Repito pela enésima vez que temos a necessidade de restabelecer a plenitude das funções do Parlamento, fugindo da armadilha do rito de tramitação das medidas provisórias, que perturba o funcionamento das instituições, sobretudo das nossas Casas Legislativas.
Insisto também na necessidade de reforma do sistema eleitoral, terminando com o voto proporcional uni-nominal, instituindo, como parece ser a vontade da maioria das duas Casas, sistema misto distrital e de listas. Com ele, ficaria resolvido o problema grave da fidelidade política.
Continuamos com um compromisso em relação à reforma tributária, onde temos que avançar para podermos recuar dos desníveis inaceitáveis da carga tributária distribuída de maneira injusta e talvez ineficaz, problema que repercute, com grande profundidade, nos três níveis de Governo: federal, estadual e municipal.

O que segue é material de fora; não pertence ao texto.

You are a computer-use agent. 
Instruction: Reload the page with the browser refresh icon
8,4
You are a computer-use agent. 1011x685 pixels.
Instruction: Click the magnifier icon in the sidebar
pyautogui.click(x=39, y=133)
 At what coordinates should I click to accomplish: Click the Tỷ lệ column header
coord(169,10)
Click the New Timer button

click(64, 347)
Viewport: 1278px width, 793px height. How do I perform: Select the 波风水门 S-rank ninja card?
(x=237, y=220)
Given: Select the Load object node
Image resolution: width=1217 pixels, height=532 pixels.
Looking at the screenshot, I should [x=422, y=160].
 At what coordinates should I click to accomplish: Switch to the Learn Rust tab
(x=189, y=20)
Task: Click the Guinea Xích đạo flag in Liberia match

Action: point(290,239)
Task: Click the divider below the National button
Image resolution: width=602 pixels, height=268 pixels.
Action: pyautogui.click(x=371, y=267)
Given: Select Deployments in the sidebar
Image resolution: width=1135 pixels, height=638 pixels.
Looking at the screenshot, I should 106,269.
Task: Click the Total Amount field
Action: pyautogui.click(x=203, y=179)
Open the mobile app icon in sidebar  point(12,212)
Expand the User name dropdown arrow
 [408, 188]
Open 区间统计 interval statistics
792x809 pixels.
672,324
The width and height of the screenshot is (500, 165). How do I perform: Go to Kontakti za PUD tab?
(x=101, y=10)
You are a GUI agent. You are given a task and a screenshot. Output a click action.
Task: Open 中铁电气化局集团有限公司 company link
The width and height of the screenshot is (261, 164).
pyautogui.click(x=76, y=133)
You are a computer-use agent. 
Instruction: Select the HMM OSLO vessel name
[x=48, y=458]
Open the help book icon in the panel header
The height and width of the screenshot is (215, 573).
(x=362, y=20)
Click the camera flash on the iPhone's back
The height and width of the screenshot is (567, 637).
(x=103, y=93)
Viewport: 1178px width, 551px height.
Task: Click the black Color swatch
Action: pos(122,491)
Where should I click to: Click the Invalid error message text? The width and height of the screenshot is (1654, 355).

Senhoras e Senhores Parlamentares
O mundo apenas começa a sair de uma das maiores crises da história. O Brasil esteve preparado para enfrentar esses desafios. O Governo do Presidente Lula conseguiu avanços no setor social, na economia e colocou o Brasil em outro patamar na cena mundial. Ele sempre contou comigo para essa benemérita tarefa em favor do povo brasileiro, e vou continuar a ajudá-lo.
Quero homenagear também, na figura do Ministro Gilmar Mendes, o Poder Judiciário, guardião da Constituição. Nós fomos quem a entregamos, nós, representantes do povo, ao Supremo Tribunal Federal, para guardá-la. É ele que tem essa missão e, portanto, devemos respeitá-lo e acatá-lo sabendo que vai cumprir essa missão em favor do povo brasileiro.
Sem o Judiciário, e os ingleses já pregavam isso quando começaram a constituir suas instituições, a democracia seria impossível. Farei tudo, Ministro Gilmar Mendes, para que nossa harmonia seja uma peça importante na consolidação da democracia brasileira.
Quero, também, homenagear o Presidente Lula, aqui representado pela Ministra Dilma Roussef, importante pilar do seu governo, pelo novo patamar ocupado pelo Brasil no âmbito internacional e os avanços sociais e econômicos de seu dinâmico governo.
Eu quero finalizar essas palavras agradecendo às autoridades aqui presentes e, uma vez mais, desejando às Deputadas, aos Deputados e às Senadoras e aos Senadores muitas felicidades. Vamos começar nossos trabalhos!
Terminado o objetivo de nossa sessão, estão encerrados os nossos trabalhos. Muito obrigado.